By attending the conference, also referred to as COP27, graduate students and faculty from UMaine and the University of Maine School of Law will learn first-hand how delegates, scientists, and other stakeholders work to reduce greenhouse gas emissions worldwide and help countries mitigate the effects of global warming.
"It is a very significant thing that we can send our students to have this experience," University of Maine School of Law Associate Professor of Law Anthony Moffa said.
Moffa, one of the faculty members at the summit, said their delegation is under observer status, which was awarded to UMaine last year during COP26.
During open meetings and other events, the UMaine delegation plans to meet with representatives from different countries to discuss important issues.

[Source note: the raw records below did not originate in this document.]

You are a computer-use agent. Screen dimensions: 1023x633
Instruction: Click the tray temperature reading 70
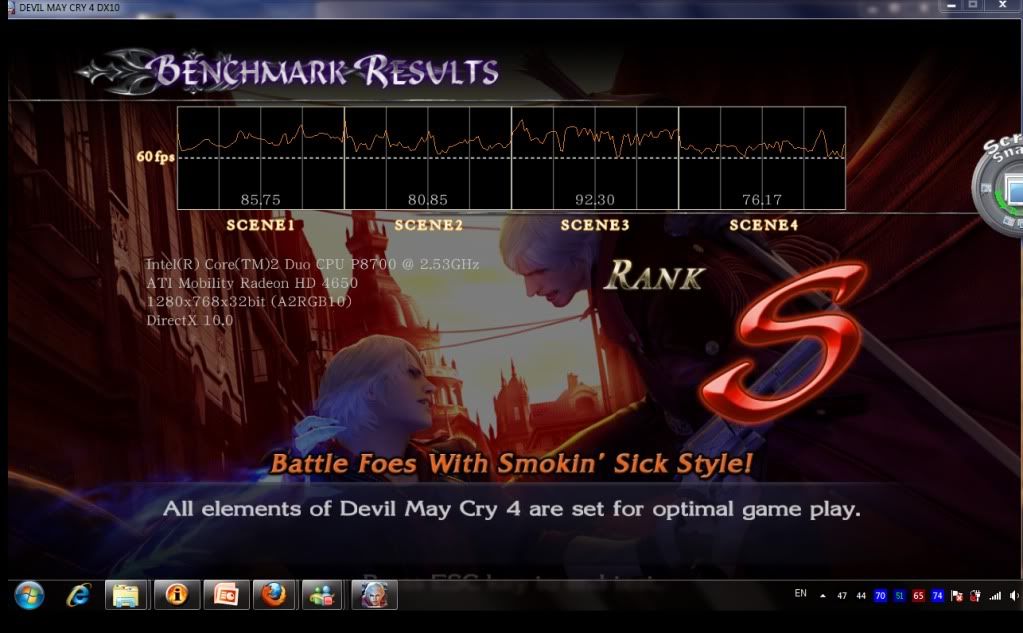[x=880, y=595]
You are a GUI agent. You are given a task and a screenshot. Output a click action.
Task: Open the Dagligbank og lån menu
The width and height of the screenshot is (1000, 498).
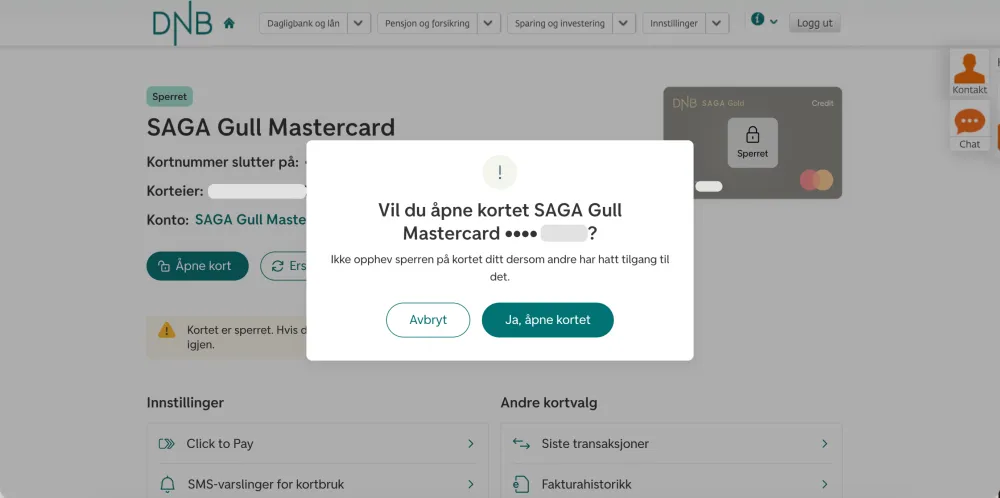(x=303, y=23)
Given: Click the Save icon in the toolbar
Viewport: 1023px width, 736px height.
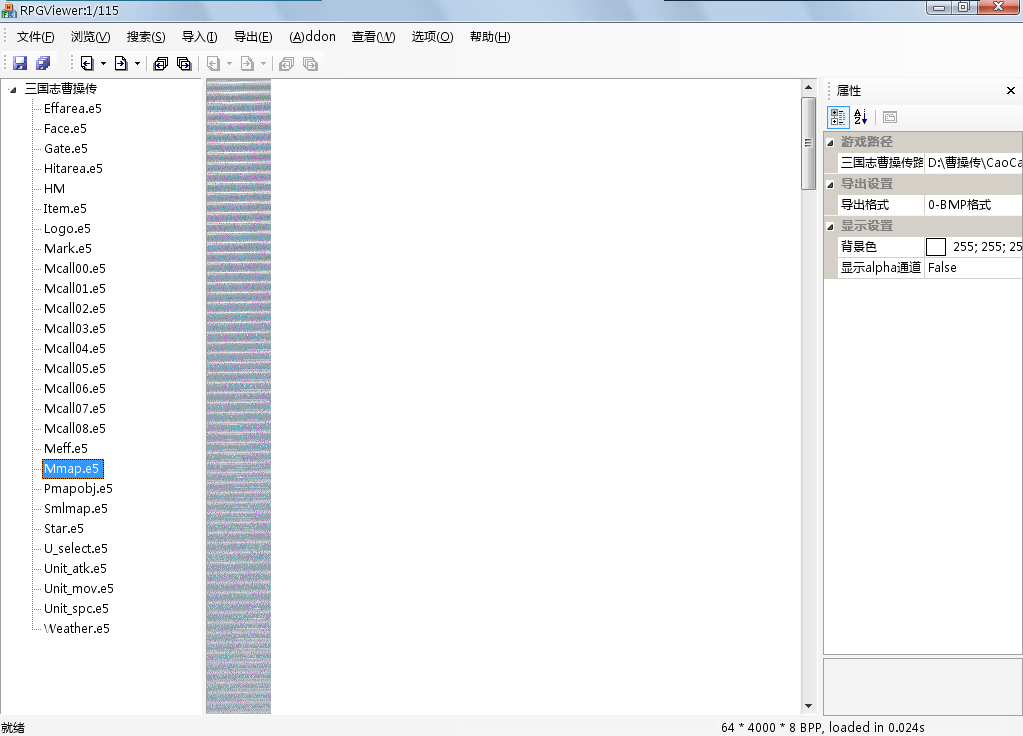Looking at the screenshot, I should [x=20, y=63].

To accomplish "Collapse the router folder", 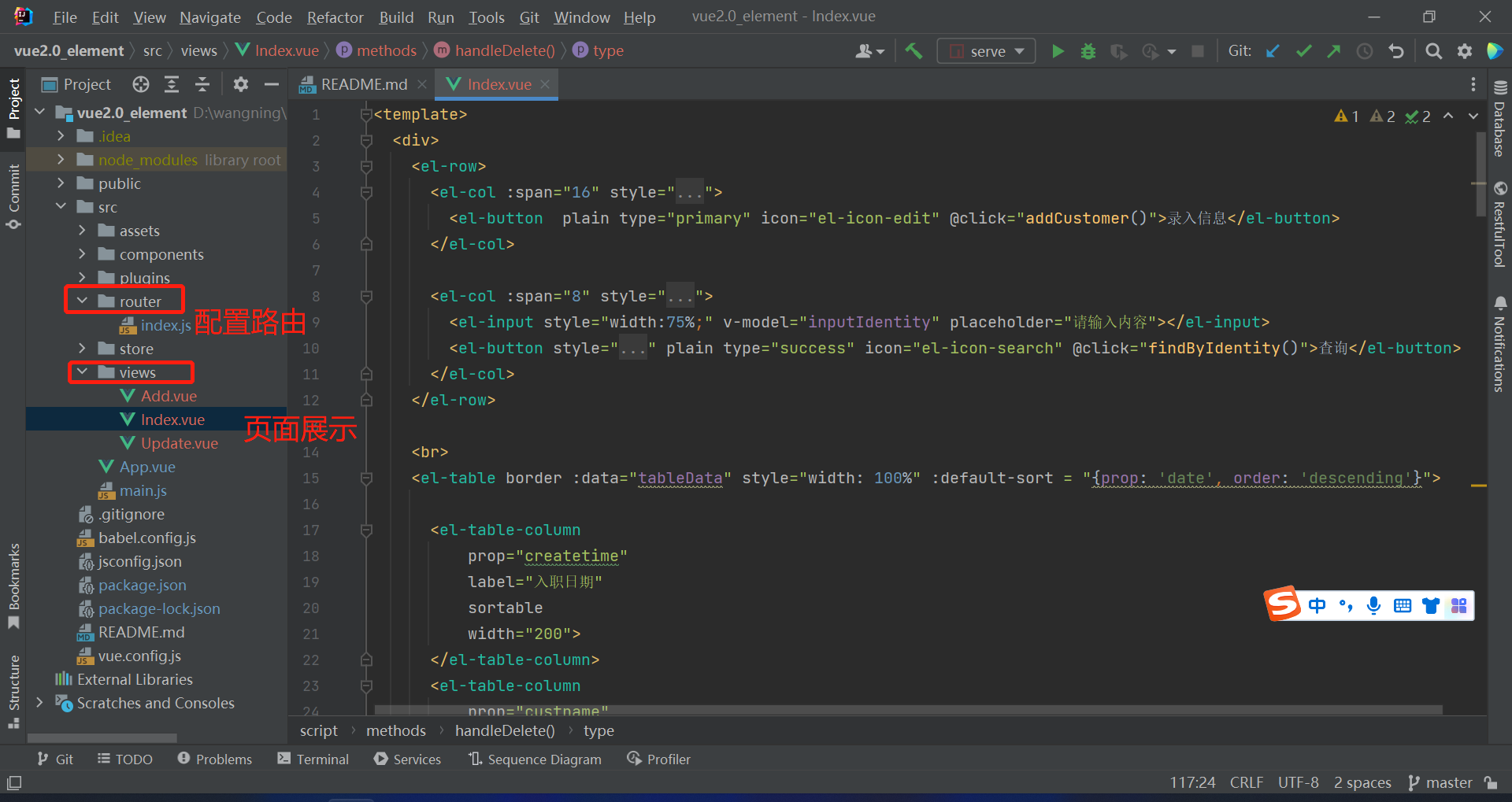I will coord(83,301).
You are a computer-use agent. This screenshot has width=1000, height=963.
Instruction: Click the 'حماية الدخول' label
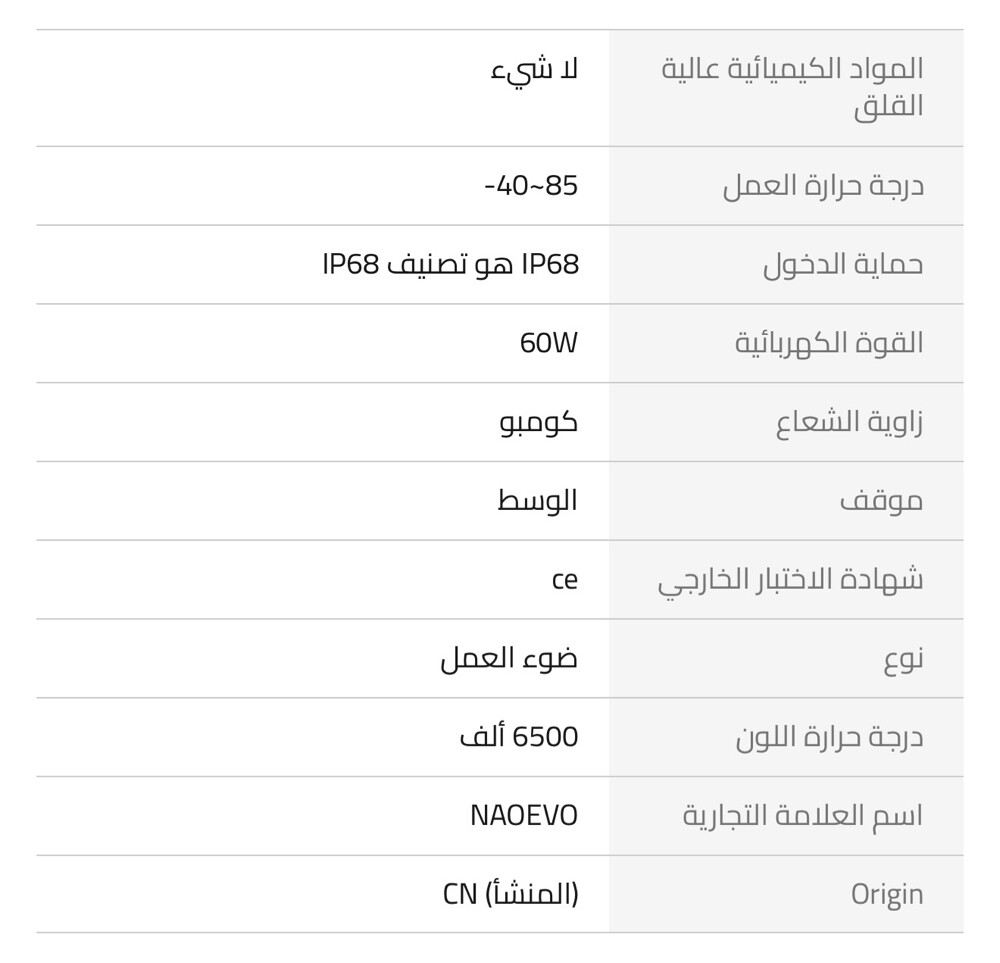point(843,265)
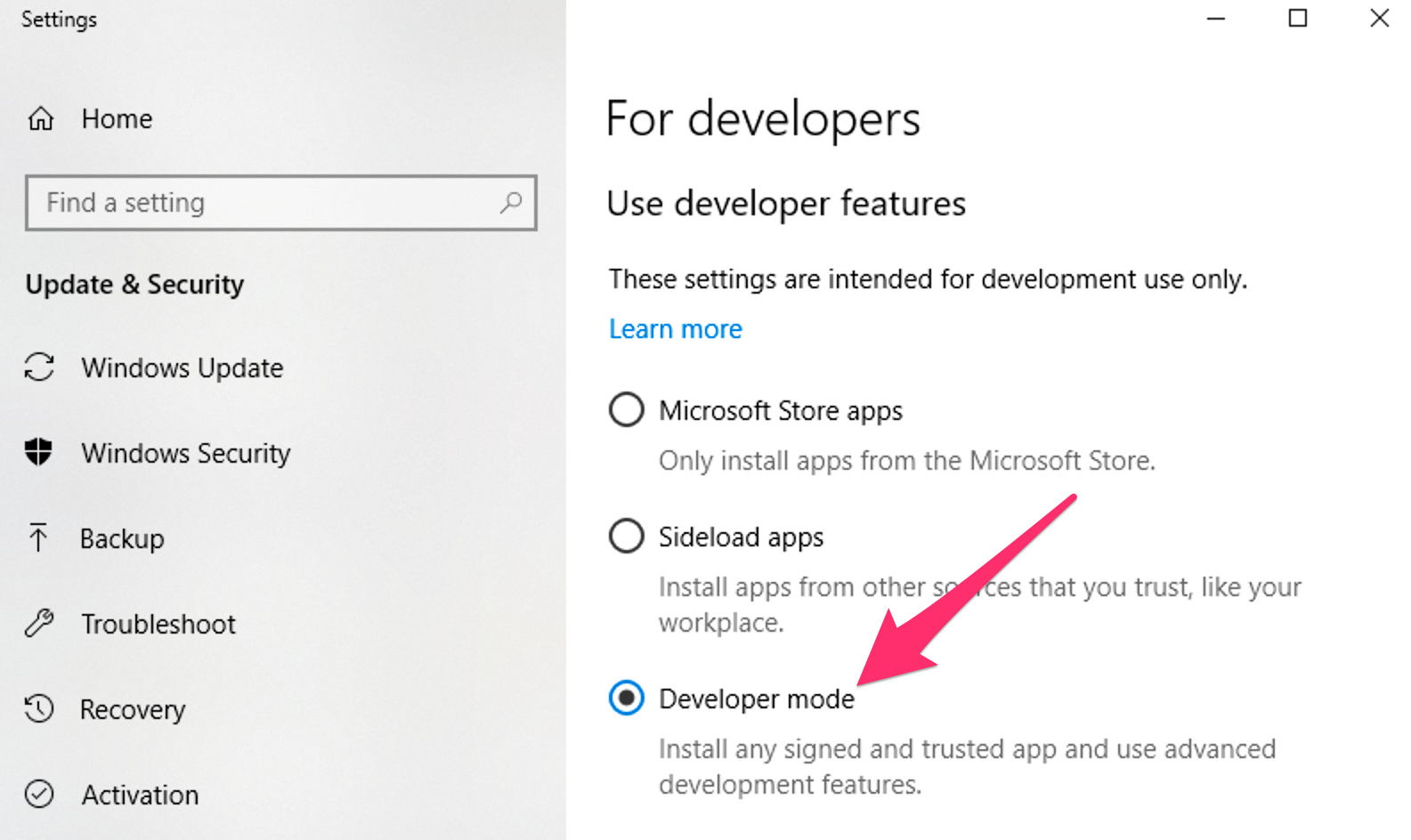Open Windows Update settings

(182, 368)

“My work is on climate migration, looking at how climate change drives migration and how international organizations and countries cooperate to help them," Nicholas Micinski, an assistant professor of political science and international affairs at UMaine, explained. "It’s not a big issue at the COP right now, but we’re hoping to make it an issue.”
A lot of countries impacted by climate migration are small island countries, according to Micinski.
"These people and countries don't have much of a voice, and so, we're hoping to bring some of our data and research to influence bigger, richer countries to acknowledge this as an issue," he said.